Thirteen genetic sequences — isolated from people with COVID-19 infections in the early days of the pandemic in China — were mysteriously deleted from an online database last year, but have now been recovered.
Jesse Bloom, a computational biologist and specialist in viral evolution at the Fred Hutchinson Cancer Research Center in Seattle, found that the sequences had been removed from an online database at the request of scientists in Wuhan, China. But with some internet research, he was able to recover copies of the data stored on Google Cloud.
The sequences don’t fundamentally change scientists’ understanding of the origins of COVID-19 — including the fraught question of whether the coronavirus spread naturally from animals to humans or escaped in a lab accident. But their removal adds to concerns that Chinese government secrecy has hampered international efforts to understand how COVID-19 came to be.
Bloom’s results were published in a preprint paper, which has not yet been reviewed by other scientists on Tuesday. “I think it’s definitely consistent with an attempt to hide the sequences,” he told BuzzFeed News.
Bloom learned about the deleted data after reading a paper by a team led by Carlos Farkas of the University of Manitoba in Canada on some of the earliest genetic sequences of SARS-CoV-2. Farkas’ paper described sequences sampled from outpatient hospital patients in a project by researchers in Wuhan developing diagnostic tests for the virus. But when Bloom tried to download the sequences from the Sequence Read Archive, an online database maintained by the US National Institutes of Health, he received error messages indicating that they had been deleted.
Bloom realized that the copies of SRA data are also maintained on servers operated by Google, and was able to puzzle out the URLs where the missing strings could be found in the cloud. In this way, he recovered 13 genetic sequences that could help answer questions about how the coronavirus evolved and where it came from.
Bloom found that the deleted sequences, like others collected outside the city at later dates, resembled bat coronaviruses — believed to be the ultimate ancestors of the virus that causes COVID-19 — than sequences associated with the Huanan Seafood Market in Wuhan. This adds to previous suggestions that the seafood market may have been an early victim of COVID-19, rather than where the coronavirus first passed from animals to humans.
“This is a very interesting study conducted by Dr. Bloom, and in my opinion the analysis is absolutely correct,” Farkas told BuzzFeed News by email. Scott Gottlieb, former head of the Food and Drug Administration, also praised the findings on Twitter.
But some scientists were less impressed. “It really doesn’t add anything to the origins debate,” Robert Garry of Tulane University in New Orleans told BuzzFeed News by email. Garry argued that the Huanan market or other markets in Wuhan could still be the source of COVID-19.
Bloom is one of 18 scientists who published a letter in May criticizing WHO and China research into the origin of SARS-CoV-2. The scientists argued that the WHO-China report had failed to give “balanced consideration” to competing ideas that the coronavirus spread naturally from animals to humans or escaped from a laboratory — a theory the report considers “extremely unlikely.” considered. After the WHO-China report was published, the US and 13 other governments complained that it “did not have access to complete, original data and samples”.
The deleted virus sequences were first uploaded to the SRA in early March 2020, around the time when researchers led by Yan Li and Tiangang Liu of Wuhan University published a preprint detailing their work using genetic sequencing to prevent COVID-19. diagnose. A few days earlier, China’s State Council had ordered all documents related to COVID-19 to be centrally approved.
The sequences were then withdrawn from the SRA in June, around the time the final version of the article appeared in a scientific journal. According to the NIH, the authors requested that the sequences be removed. “The applicant indicated that the sequence information had been updated, was submitted to another database, and wanted the data removed from SRA to avoid version control issues,” NIH spokesperson Amanda Fine told BuzzFeed News by email.
However, it’s unclear if the sequences have since been posted online in another database.

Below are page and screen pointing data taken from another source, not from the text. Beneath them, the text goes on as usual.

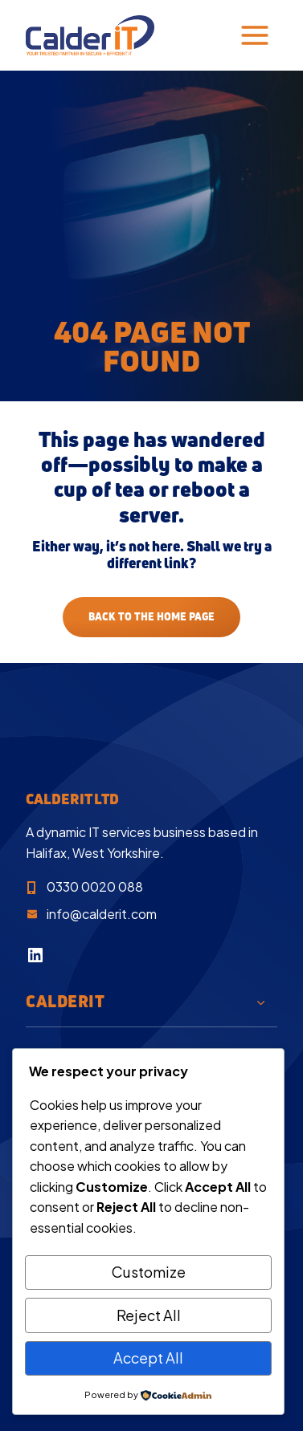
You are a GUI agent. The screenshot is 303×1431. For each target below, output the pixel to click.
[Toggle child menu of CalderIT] (261, 1002)
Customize (149, 1271)
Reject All (149, 1315)
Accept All (148, 1357)
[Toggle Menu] (254, 35)
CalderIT (65, 1001)
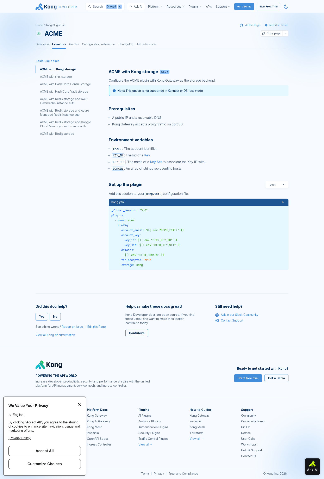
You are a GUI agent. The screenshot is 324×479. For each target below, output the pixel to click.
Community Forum (253, 421)
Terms (145, 473)
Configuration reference (98, 44)
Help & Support (251, 450)
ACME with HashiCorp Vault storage (64, 91)
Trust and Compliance (183, 473)
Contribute (137, 333)
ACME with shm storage (56, 76)
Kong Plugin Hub (55, 25)
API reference (146, 44)
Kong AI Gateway (98, 421)
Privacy (159, 473)
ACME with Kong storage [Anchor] (139, 71)
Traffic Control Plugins (153, 438)
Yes (41, 316)
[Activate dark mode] (286, 6)
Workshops (249, 444)
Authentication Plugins (153, 427)
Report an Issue (72, 326)
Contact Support (229, 320)
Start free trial (248, 378)
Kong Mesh (94, 427)
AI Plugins (144, 415)
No (55, 316)
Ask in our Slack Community (236, 315)
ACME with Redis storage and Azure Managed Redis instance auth (64, 112)
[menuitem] (155, 7)
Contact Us (248, 456)
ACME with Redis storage (57, 133)
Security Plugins (149, 433)
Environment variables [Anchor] (131, 139)
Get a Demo (244, 6)
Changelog (125, 44)
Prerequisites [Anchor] (122, 108)
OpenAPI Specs (97, 438)
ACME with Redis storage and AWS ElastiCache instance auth (63, 101)
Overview (42, 44)
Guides (74, 44)
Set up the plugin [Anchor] (125, 184)
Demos (246, 433)
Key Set (156, 162)
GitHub (245, 427)
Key (147, 155)
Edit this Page (96, 326)
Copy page (271, 33)
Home (39, 25)
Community (248, 415)
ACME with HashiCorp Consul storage (65, 84)
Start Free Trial (268, 6)
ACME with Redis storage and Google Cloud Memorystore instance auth (65, 124)
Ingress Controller (99, 444)
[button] (283, 202)
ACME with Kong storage (58, 69)
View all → (145, 444)
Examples (59, 44)
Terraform (196, 433)
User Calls (248, 438)
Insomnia (93, 433)
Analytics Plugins (149, 421)
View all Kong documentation (55, 335)
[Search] (105, 6)
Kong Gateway (97, 415)
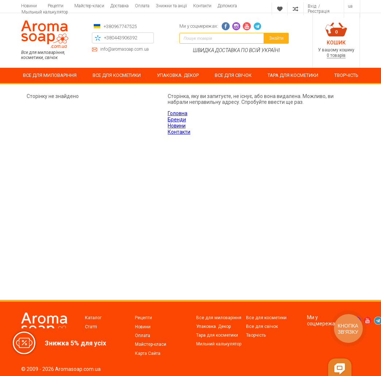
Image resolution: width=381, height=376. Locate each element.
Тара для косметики (217, 335)
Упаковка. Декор (213, 326)
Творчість (256, 335)
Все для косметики (266, 317)
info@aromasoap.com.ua (124, 49)
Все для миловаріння (218, 317)
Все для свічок (262, 326)
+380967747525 (120, 26)
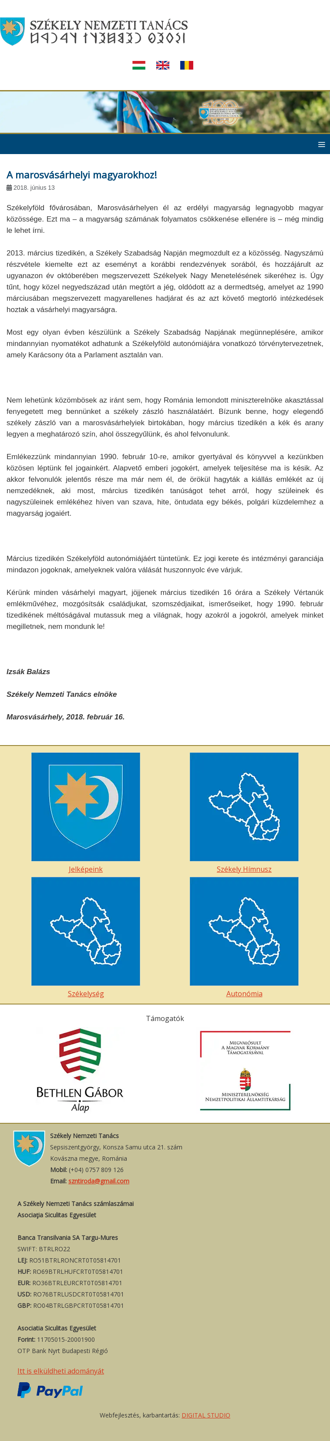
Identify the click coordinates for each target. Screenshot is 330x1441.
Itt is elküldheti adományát (60, 1371)
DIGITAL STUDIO (206, 1415)
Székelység (85, 937)
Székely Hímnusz (244, 813)
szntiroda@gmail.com (98, 1181)
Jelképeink (85, 813)
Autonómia (244, 937)
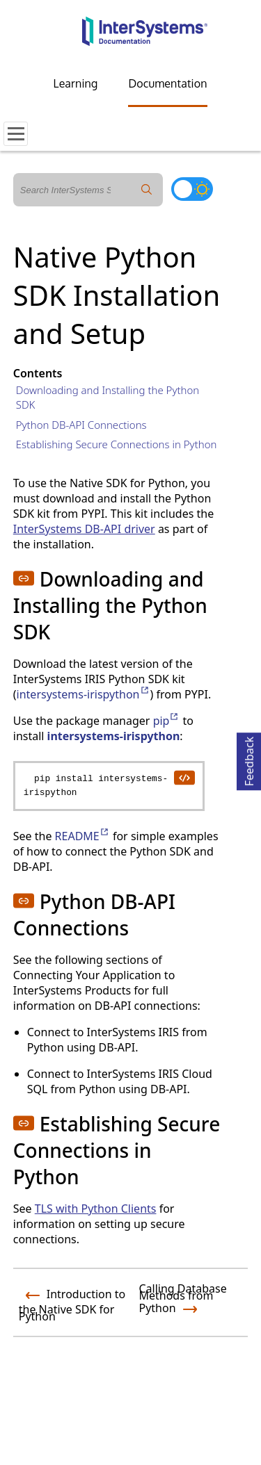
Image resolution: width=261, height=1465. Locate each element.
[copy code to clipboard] (183, 777)
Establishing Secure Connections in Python (116, 444)
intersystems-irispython (83, 694)
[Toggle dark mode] (192, 189)
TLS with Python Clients (96, 1208)
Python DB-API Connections (81, 425)
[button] (23, 578)
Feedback (249, 759)
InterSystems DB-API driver (84, 529)
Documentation (167, 83)
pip (166, 720)
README (82, 836)
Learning (76, 83)
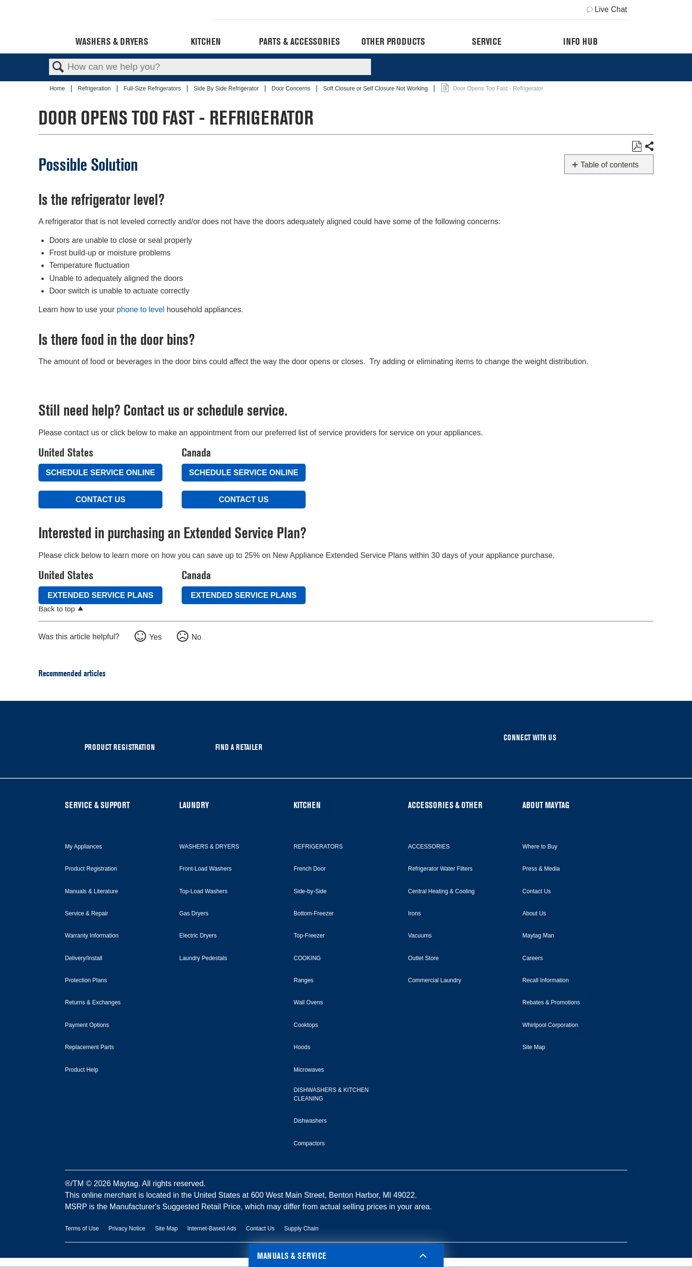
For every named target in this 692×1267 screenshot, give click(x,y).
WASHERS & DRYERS (209, 846)
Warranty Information (92, 935)
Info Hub (580, 41)
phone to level (141, 309)
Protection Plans (86, 980)
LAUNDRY (194, 805)
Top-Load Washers (203, 891)
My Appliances (83, 846)
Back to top (56, 609)
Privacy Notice (127, 1228)
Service (486, 41)
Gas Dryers (194, 913)
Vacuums (420, 935)
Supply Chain (301, 1228)
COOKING (307, 958)
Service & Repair (86, 913)
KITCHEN (307, 805)
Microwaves (309, 1069)
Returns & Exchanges (93, 1002)
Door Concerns (292, 88)
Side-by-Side (310, 891)
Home (57, 88)
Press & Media (541, 868)
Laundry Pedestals (203, 958)
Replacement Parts (89, 1047)
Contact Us (100, 499)
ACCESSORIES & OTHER (445, 805)
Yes (155, 637)
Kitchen (206, 41)
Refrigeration (95, 88)
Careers (532, 958)
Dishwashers (310, 1120)
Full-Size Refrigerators (153, 88)
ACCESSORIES (429, 846)
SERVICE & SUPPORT (97, 805)
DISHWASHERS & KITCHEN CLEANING (331, 1094)
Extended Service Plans (100, 595)
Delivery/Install (83, 958)
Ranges (303, 980)
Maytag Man (538, 935)
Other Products (393, 41)
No (196, 637)
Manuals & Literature (91, 891)
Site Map (533, 1047)
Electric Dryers (198, 935)
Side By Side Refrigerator (227, 88)
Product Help (81, 1069)
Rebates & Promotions (551, 1002)
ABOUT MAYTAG (545, 805)
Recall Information (545, 980)
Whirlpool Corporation (550, 1025)
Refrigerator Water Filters (440, 868)
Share (649, 146)
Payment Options (87, 1025)
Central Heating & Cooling (441, 891)
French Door (310, 868)
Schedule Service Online (100, 473)
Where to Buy (539, 846)
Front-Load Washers (205, 868)
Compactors (309, 1143)
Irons (414, 913)
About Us (534, 913)
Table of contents (610, 165)
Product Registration (91, 868)
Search (58, 67)
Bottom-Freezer (314, 913)
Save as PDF (636, 146)
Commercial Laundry (434, 980)
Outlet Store (423, 958)
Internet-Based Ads (211, 1228)
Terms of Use (82, 1228)
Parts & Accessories (299, 41)
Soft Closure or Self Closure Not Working (376, 88)
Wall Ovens (308, 1002)
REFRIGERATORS (318, 846)
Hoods (302, 1047)
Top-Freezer (309, 935)
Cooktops (306, 1025)
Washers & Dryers (111, 41)
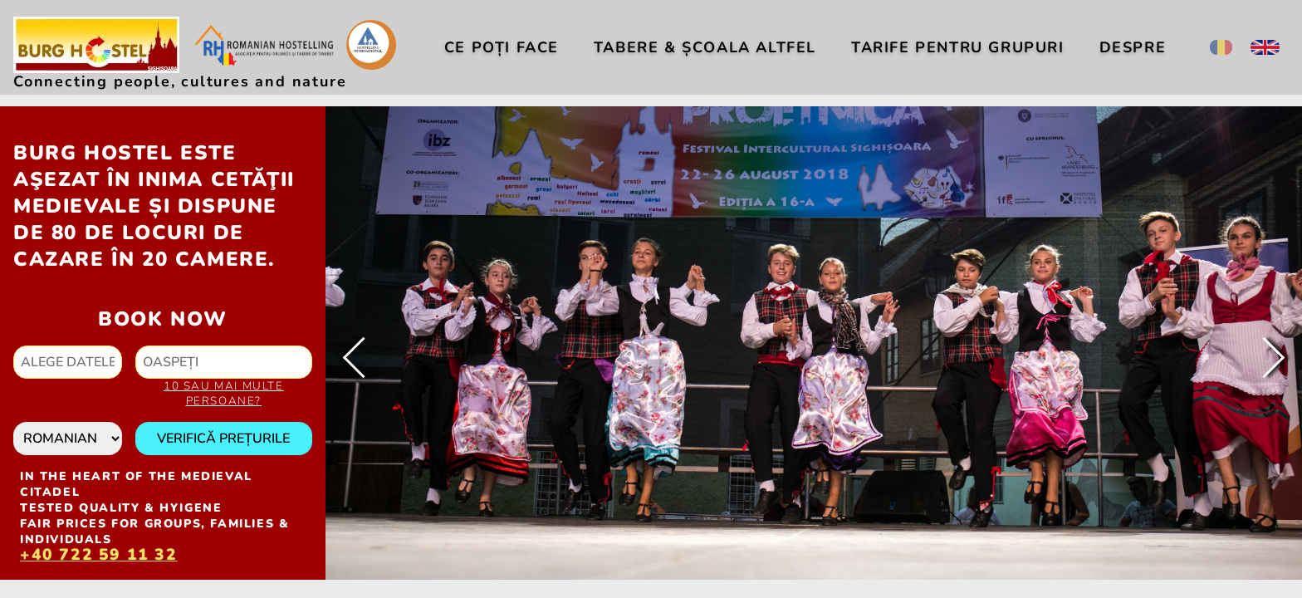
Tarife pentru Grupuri (958, 47)
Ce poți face (501, 47)
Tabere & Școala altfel (705, 47)
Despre (1133, 47)
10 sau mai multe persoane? (224, 394)
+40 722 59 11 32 (99, 556)
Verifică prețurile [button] (223, 438)
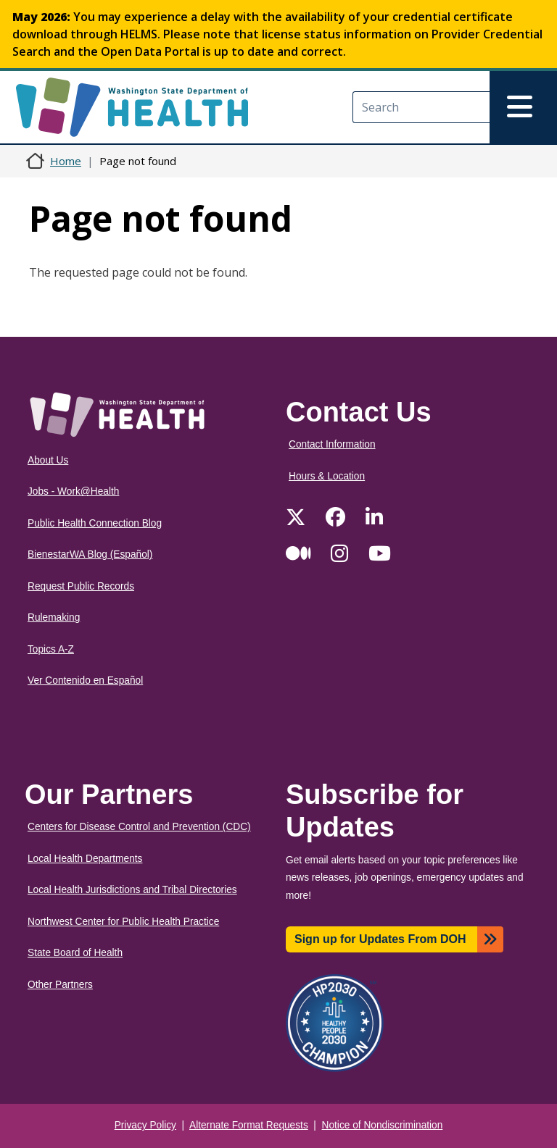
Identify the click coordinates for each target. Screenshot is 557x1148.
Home (65, 161)
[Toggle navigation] (523, 107)
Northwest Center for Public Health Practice (123, 921)
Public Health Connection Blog (95, 523)
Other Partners (60, 984)
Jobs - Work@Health (73, 491)
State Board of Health (75, 952)
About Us (48, 460)
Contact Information (332, 444)
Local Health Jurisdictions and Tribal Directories (132, 889)
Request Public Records (81, 586)
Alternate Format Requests (248, 1125)
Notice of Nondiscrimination (382, 1125)
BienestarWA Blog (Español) (90, 554)
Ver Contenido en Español (85, 680)
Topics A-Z (51, 649)
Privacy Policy (145, 1125)
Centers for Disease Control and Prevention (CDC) (139, 826)
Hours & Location (327, 476)
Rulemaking (54, 617)
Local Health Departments (85, 858)
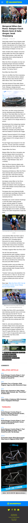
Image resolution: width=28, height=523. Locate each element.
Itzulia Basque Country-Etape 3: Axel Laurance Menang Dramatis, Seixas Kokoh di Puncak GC (12, 376)
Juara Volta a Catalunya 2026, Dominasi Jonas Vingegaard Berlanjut (13, 399)
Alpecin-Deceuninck (7, 359)
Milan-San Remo (7, 352)
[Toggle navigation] (2, 2)
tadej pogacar (22, 352)
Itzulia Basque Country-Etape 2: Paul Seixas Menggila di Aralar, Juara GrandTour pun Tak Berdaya (13, 430)
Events (3, 435)
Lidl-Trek (14, 356)
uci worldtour (15, 352)
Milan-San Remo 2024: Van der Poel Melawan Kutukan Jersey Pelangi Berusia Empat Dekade (13, 285)
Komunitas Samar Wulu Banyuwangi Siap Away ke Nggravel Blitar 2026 (12, 438)
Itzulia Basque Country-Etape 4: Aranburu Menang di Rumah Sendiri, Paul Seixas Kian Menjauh (12, 413)
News (2, 373)
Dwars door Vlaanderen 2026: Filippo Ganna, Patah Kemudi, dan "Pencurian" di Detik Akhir (13, 392)
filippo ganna (5, 354)
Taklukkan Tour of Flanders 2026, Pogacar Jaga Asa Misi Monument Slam (13, 384)
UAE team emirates (7, 357)
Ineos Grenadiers (15, 357)
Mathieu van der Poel (7, 356)
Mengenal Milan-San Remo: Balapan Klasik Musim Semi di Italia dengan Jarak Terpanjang (12, 31)
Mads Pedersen (12, 354)
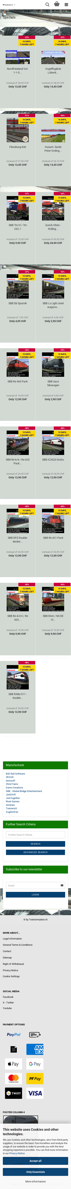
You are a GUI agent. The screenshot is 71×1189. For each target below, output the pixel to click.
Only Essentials (35, 1171)
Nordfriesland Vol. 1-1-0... (17, 70)
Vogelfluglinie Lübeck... (53, 70)
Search (36, 844)
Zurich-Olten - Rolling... (53, 227)
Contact (7, 951)
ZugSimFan (12, 812)
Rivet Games (13, 801)
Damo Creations (14, 787)
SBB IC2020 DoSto (53, 459)
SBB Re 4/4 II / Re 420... (17, 617)
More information (35, 1181)
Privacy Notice (17, 1153)
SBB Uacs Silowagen (53, 383)
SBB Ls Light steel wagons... (53, 305)
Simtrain (10, 805)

“There is no plausible scientific reason for the deletion,” Bloom wrote in his preprint, arguing that the sequences were likely “deleted to obscure their existence.” That suggested, he wrote, “a less than sincere attempt to track down the early spread of the epidemic.”
Although the sequences had been deleted, Garry pointed out that the key genetic mutations they contained were still tabulated in the Wuhan team’s final paper. “Jesse Bloom has not found exactly anything new that is not yet in the scientific literature,” Garry told BuzzFeed News, accusing Bloom of writing his preprint in an “incendiary manner that is unscientific and unnecessary.”
Bloom wrote to the Wuhan researchers asking why the sequences had been removed, but received no response. Li and Liu also did not immediately respond to a question from BuzzFeed News.
This isn’t the first time scientists have raised concerns about removing data that could help answer questions about the origins of COVID-19. The main database of coronavirus sequence information maintained by the Wuhan Institute of Virology — speculating about a possible “lab leak” of the virus — was taken offline in September 2019. When members of the WHO-China team studying the origins of the pandemic visited the institute in February, they were told that the database, which reportedly contained data on 22,000 coronavirus samples and sequence records, had been deleted after repeated hacking attempts.